Groucho: Tell him to take a teaspoonful of bicarbonate of soda and a half a glass of water.
Or when Groucho says of Mrs. Teasdale, “Remember, you’re fighting for this woman’s honour, which is probably more than she ever did.”
Harpo adds in by strolling the battlefield, wearing a recruiting sandwich board that reads, “Join the Army and see the Navy.”
I think my favorite line is when Groucho says, “This is Rufus T. Firefly coming to you through the courtesy of the enemy. We’re in a mess folks, we’re in a mess. Rush to Freedonia! Three men and one woman are trapped in a building! Send help at once! If you can’t send help, send two more women!” Harpo enters and holds up three fingers. “Send three more women!”

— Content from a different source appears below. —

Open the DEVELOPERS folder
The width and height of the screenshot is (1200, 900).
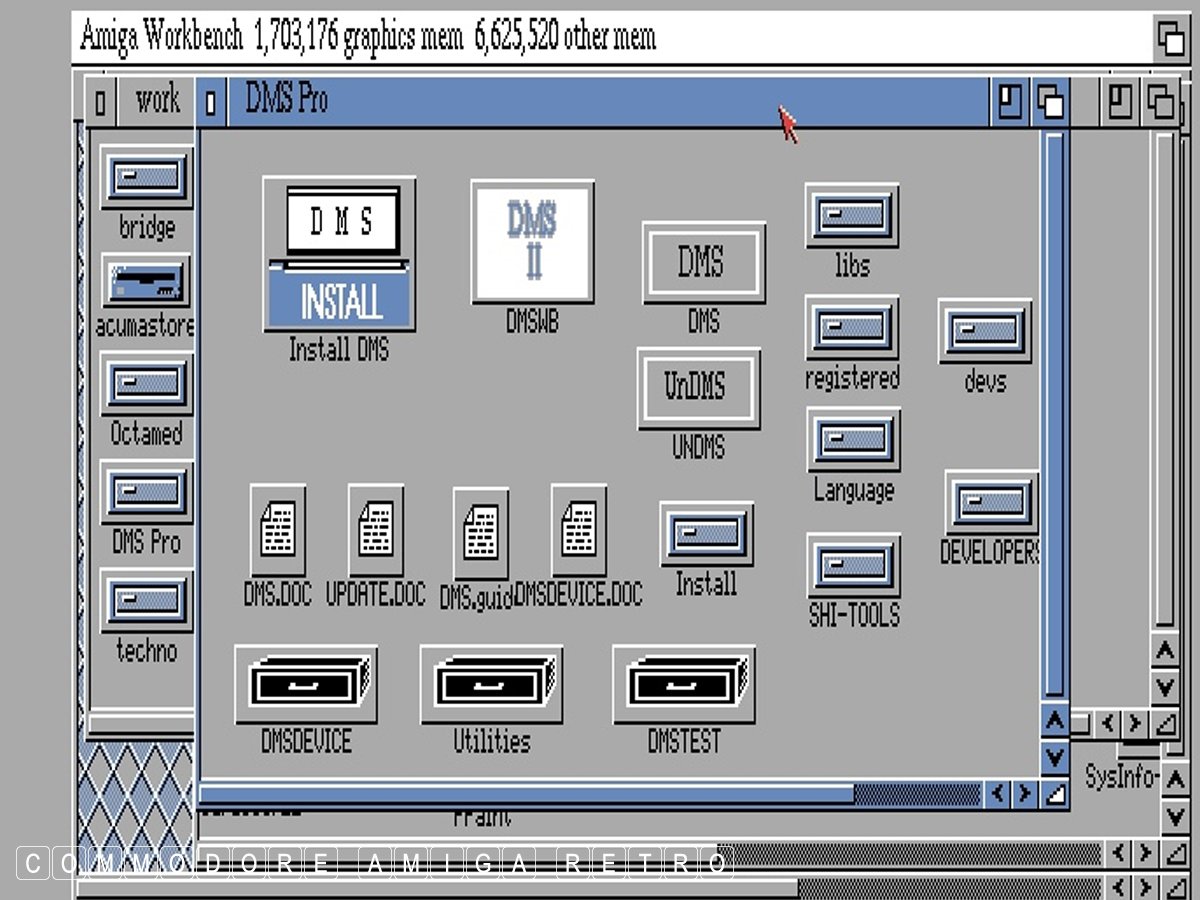[x=991, y=503]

This was a trend at the time to parody the patriotic fervor of the Great War (as it was known then, World War I now). It also parodied Benito Mussolini, and ended up getting banned in Italy.
There are plenty of sight gags in Duck Soup, as well. Most famous is the mirror scene, with Groucho and Harpo both dressed in nightshirts, cap, and floppy socks. A mirror is broken and Harpo, trying to avoid being detected, apes Groucho as if he were a mirror image. Marx Brothers fans may know that during their vaudeville days the brothers would sometimes take each other’s place, and the audience wouldn’t know the difference. Another scene has Chico and Harpo tormenting lemonade stand vendor Edgar Kennedy, most memorably in an exchange of hats, or when Harpo sticks his feet in Kennedy’s lemonade.
The film was the last the Marx Brothers would make for Paramount, and the last appearance by Zeppo, who played bland characters and didn’t add anything to the act, anyway. The story goes that when they signed with MGM, Irving Thalberg told them that audiences had nothing to root for in their movies, and that they need a love story. Thus we got the next film, A Night at the Opera, with a sappy love story, but it was a great hit.
Today, critics regard Duck Soup as a masterpiece. The anarchy that left audiences bewildered in the ’30s is now seen as ahead of its time. The cynicism about politics fit right in today, though, such as Groucho’s song: “The last man nearly ruined this place, he didn’t know what to do with it. If you think this country’s bad off now, just wait till I get through with it! The country’s taxes must be fixed, and I know what to do with it. If you think you’re paying too much now, just wait till I get through with it!” The dazzling wordplay and surreal images are astounding.
I close with this account by Chico, relating how he tried to spy on Groucho to Calhern: “Monday we watch-a Firefly’s house, but he no come–he wasn’t home. Tuesday we go to the ball game, but he fool us: he no show up. Wednesday HE go to the ball game, but we fool him, WE no show up. Thursday it was a double-header, nobody show up. Friday it rained all day, there was no ball game, so we stayed home, we listen to it over the radio”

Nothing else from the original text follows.